## RECORDS SHOWN
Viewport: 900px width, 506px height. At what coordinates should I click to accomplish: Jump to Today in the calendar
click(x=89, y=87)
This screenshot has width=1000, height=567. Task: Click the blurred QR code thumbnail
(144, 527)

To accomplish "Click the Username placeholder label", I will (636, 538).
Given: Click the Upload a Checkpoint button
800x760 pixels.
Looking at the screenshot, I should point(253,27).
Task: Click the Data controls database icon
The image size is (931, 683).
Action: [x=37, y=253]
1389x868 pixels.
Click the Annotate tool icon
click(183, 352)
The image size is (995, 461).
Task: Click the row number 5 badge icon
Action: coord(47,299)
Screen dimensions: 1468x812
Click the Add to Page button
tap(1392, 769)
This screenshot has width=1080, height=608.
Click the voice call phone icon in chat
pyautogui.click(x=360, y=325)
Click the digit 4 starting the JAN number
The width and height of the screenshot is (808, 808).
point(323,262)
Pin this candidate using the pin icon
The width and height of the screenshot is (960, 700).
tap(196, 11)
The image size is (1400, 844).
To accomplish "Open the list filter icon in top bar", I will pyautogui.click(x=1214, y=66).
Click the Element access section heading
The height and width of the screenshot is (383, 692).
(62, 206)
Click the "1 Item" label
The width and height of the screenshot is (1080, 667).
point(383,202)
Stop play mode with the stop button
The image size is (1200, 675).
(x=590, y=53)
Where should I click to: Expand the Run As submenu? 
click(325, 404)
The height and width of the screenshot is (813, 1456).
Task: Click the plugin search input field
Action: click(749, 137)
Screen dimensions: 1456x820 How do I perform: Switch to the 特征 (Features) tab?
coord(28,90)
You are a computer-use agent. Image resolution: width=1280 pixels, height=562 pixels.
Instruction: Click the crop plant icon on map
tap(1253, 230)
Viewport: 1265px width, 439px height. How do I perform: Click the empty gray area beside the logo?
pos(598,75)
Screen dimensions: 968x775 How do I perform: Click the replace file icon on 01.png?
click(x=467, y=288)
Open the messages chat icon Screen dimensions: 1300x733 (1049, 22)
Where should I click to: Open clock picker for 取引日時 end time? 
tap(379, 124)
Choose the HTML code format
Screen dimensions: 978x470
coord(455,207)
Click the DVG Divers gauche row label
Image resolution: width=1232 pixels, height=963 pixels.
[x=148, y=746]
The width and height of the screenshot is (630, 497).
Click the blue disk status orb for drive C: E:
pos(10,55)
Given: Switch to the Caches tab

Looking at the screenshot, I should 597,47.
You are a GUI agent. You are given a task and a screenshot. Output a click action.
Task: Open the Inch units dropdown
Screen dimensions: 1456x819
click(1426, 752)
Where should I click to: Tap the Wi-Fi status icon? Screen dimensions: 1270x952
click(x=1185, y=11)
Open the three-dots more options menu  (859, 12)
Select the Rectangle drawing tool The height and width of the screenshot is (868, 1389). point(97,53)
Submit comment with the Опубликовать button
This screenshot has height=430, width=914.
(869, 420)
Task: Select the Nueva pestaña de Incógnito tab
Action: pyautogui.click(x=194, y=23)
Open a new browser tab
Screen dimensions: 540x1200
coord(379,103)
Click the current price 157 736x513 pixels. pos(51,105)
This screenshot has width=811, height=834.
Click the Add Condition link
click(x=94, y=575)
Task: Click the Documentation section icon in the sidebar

## WHAT THE TASK ASKS
Rewrite the part of the records that opens with the line containing "will (636, 538)." and closes with the line containing "pos(598,75)", swapping "Annotate tool" for "Annotation tool" and keeping everything else the same.

## ANSWER TO THIS TASK
To accomplish "Click the Username placeholder label", I will (636, 538).
Given: Click the Upload a Checkpoint button
800x760 pixels.
Looking at the screenshot, I should point(253,27).
Task: Click the Data controls database icon
The image size is (931, 683).
Action: [x=37, y=253]
1389x868 pixels.
Click the Annotation tool icon
click(183, 352)
The image size is (995, 461).
Task: Click the row number 5 badge icon
Action: coord(47,299)
Screen dimensions: 1468x812
Click the Add to Page button
tap(1392, 769)
This screenshot has width=1080, height=608.
Click the voice call phone icon in chat
pyautogui.click(x=360, y=325)
Click the digit 4 starting the JAN number
The width and height of the screenshot is (808, 808).
point(323,262)
Pin this candidate using the pin icon
The width and height of the screenshot is (960, 700).
tap(196, 11)
The image size is (1400, 844).
To accomplish "Open the list filter icon in top bar", I will pyautogui.click(x=1214, y=66).
Click the Element access section heading
The height and width of the screenshot is (383, 692).
(62, 206)
Click the "1 Item" label
The width and height of the screenshot is (1080, 667).
point(383,202)
Stop play mode with the stop button
The image size is (1200, 675).
(x=590, y=53)
Where should I click to: Expand the Run As submenu? 
click(325, 404)
The height and width of the screenshot is (813, 1456).
Task: Click the plugin search input field
Action: click(749, 137)
Screen dimensions: 1456x820 How do I perform: Switch to the 特征 (Features) tab?
coord(28,90)
You are a computer-use agent. Image resolution: width=1280 pixels, height=562 pixels.
Instruction: Click the crop plant icon on map
tap(1253, 230)
Viewport: 1265px width, 439px height. How do I perform: Click the empty gray area beside the logo?
pos(598,75)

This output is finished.